“
We would never learn their names, which would be whispered thereafter only by pockets of memory that floated in the wind; would never learn of their varied, torturous migrations, never realise that their remains lay scattered beneath our feet, that our homes had been constructed on their bones, their carcasses, nor that it was their rising, wandering spirits which roamed the ever-expanding forests of Ekpo.
”
Mary Ononokpono, Ayanti (Will You Remember Me?)
Migrations: New Short Fiction From Africa, New Internationalist Books 2017
ABOUT
B.
CALABAR, NIGERIA
MARY ONONOKPONO is a Nigerian-British writer. She is the recipient of the 2018 Florence Staniforth Prize for Excellence in Creative Writing, the winner of the 2017 Black Letter Media Short Story Prize, and the Winner of the 2014 Golden Baobab Prize for Early Chapter Books. Mary has been thrice shortlisted for the Morland Writing Scholarship. Her writing has been published in various anthologies and magazines.

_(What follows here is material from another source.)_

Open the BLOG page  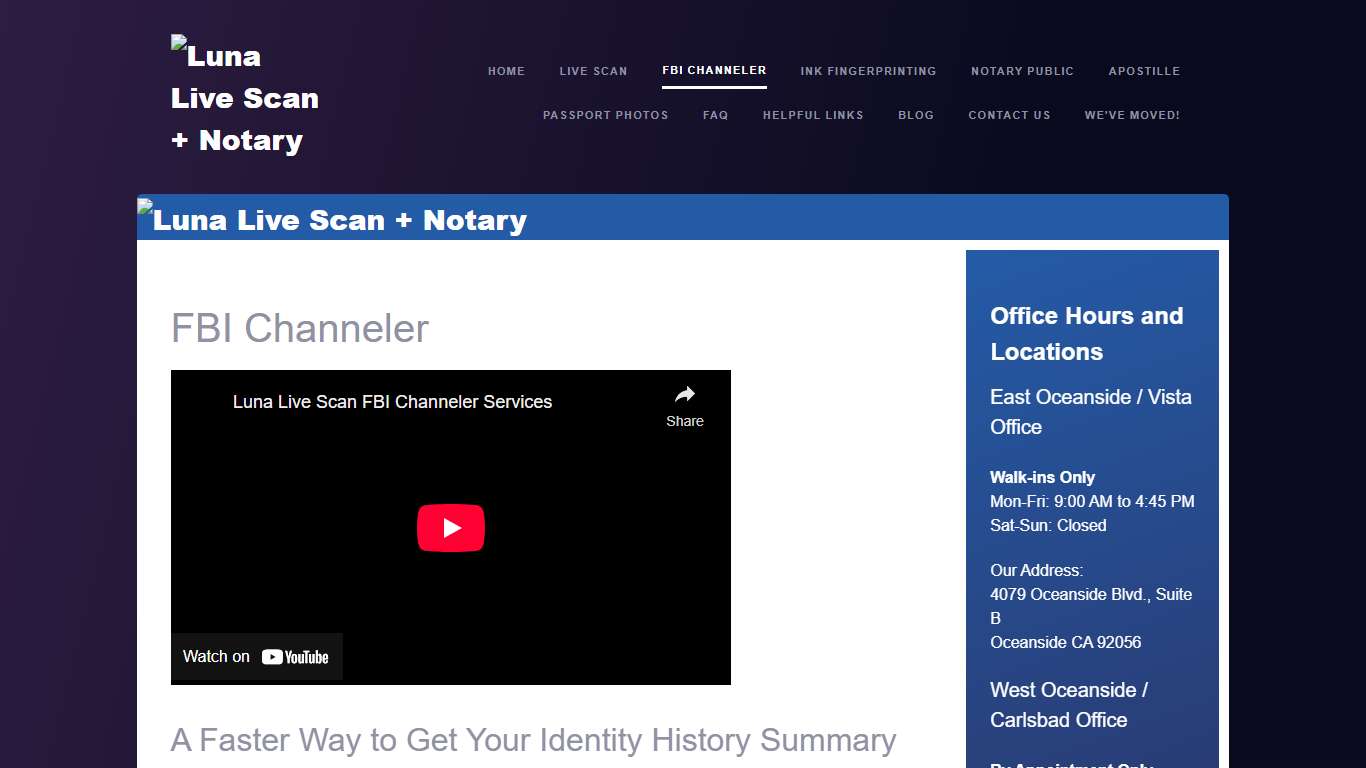[x=916, y=115]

Mary’s work centres African perspectives, taking inspiration from the cultural legacies of the African continent. She creates narratives which reimagine the African past as a basis for examining present and future. Her work is heavily influenced by the rich ontological and cosmological landscapes of her ancestral home in the South-Eastern corner of Nigeria. Linguistically, Mary seeks to bring her ancestral languages —Ibibio, Okobo and Efik (amongst others)— and the histories encoded therein, to the attention of a wider audience.

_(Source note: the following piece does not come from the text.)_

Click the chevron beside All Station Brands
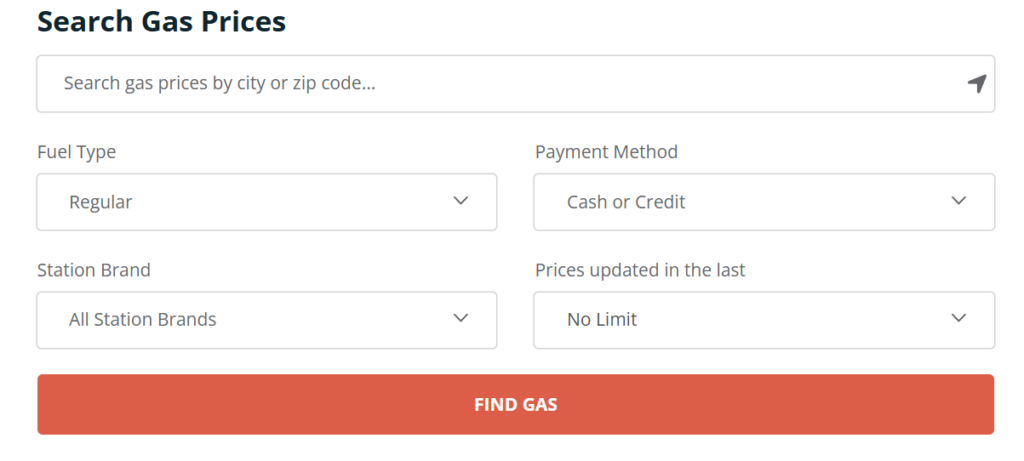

Mary is an AHRC funded Doctoral Scholar at the University of Cambridge Faculty of History. As an historian of the Atlantic world, her research concerns gendered socio-economic and cultural transformations across the Biafran littoral in the eighteenth and nineteenth centuries. She holds an MPhil in African Studies from the University of Cambridge where she graduated with distinction. At present, Mary is completing a novel and collection of short stories.

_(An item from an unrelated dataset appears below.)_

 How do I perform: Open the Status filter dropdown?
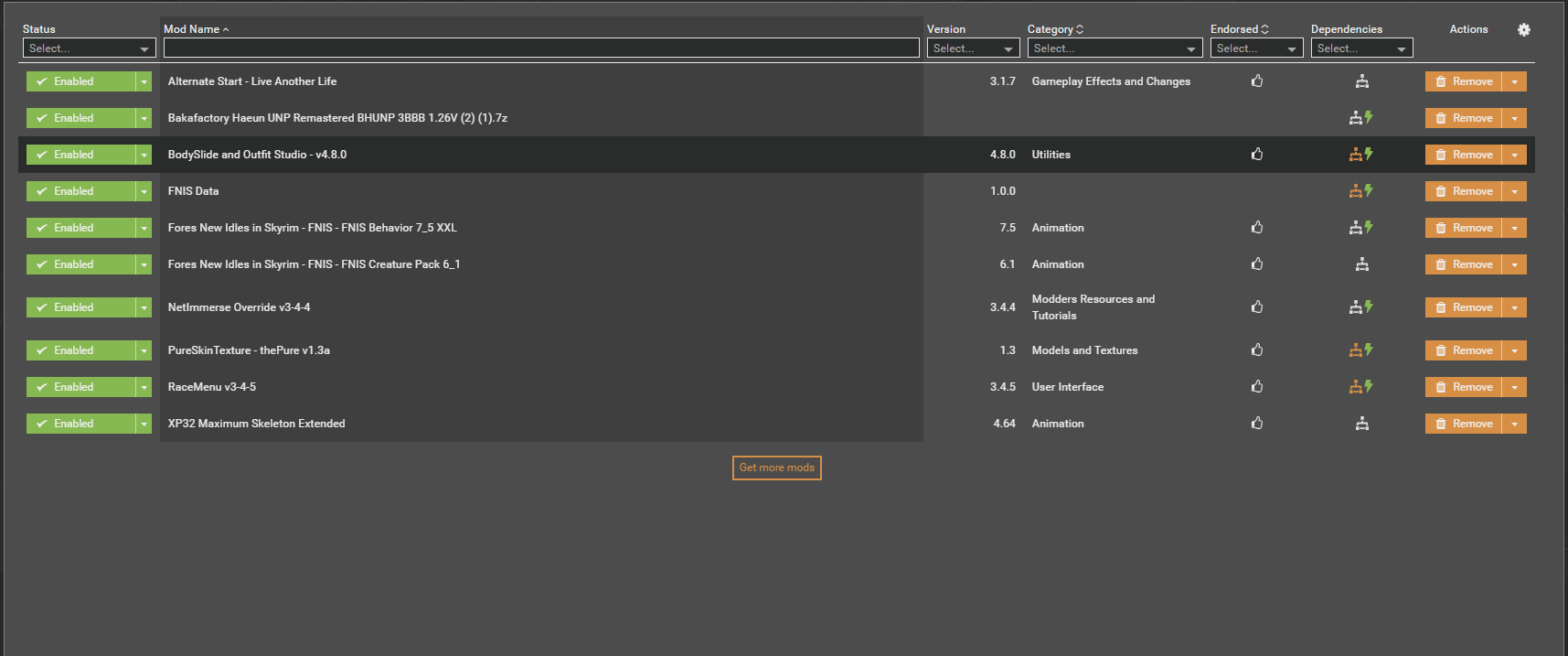coord(89,48)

Notable Prizes/ Nominations
2019
LUCY CAVENDISH STUDENT FICTION PRIZE
second runner up
2018
MORLAND WRITING SCHOLARSHIP
SHORTLISTED
FLORENCE STANIFORTH PRIZE FOR EXCELLENCE IN CREATIVE WRITING
RECIPIENT
2017
BLACK LETTER MEDIA SHORT STORY PRIZE
WINNER
2016
MORLAND WRITING SCHOLARSHIP
SHORTLISTED
SHORT STORY DAY AFRICA PRIZE
LONGLISTED
FARAFINA WRITING WORKSHOP with CHIMAMANDA NGOZI ADICHIE
SHORTLISTED
2015
MORLAND WRITING SCHOLARSHIP
SHORTLISTED
SHORT STORY DAY AFRICA PRIZE
LONGLISTED
2014
GOLDEN BAOBAB PRIZE FOR EARLY CHAPTER BOOKS
WINNER
SHORT STORY DAY AFRICA PRIZE
LONGLISTED
COMMONWORD DIVERSITY FOR CHILDREN PRIZE
LONGLISTED
ARTIST STATEMENT
DECEMBER 2012 - PRESENT
SPIRIT WORK IS DEAD RAISING WORK
SPIRIT WORK IS DEAD RAISING WORK is a body of work that springs from an initiatory trip to Nigeria in December 2012. The work takes the form of a collection of short stories; a soul retrieval in novel format; and a series of oratorical pieces which navigate ritual spatial thresholds. The aim is to give voice to a hierarchy of spirit interlocutors. Work is ongoing. Select stories from the short story collection can be purchased here, here and here.
‘The hand of the Lord was upon me, and he brought me out by the Spirit of the Lord, and set me down in the midst of the valley; it was full of bones. And he led me round among them; and behold, there were very many upon the valley; and lo, they were very dry.
And he said to me, “Son of man, can these bones live?”
And I answered, “O Lord God, thou knowest.”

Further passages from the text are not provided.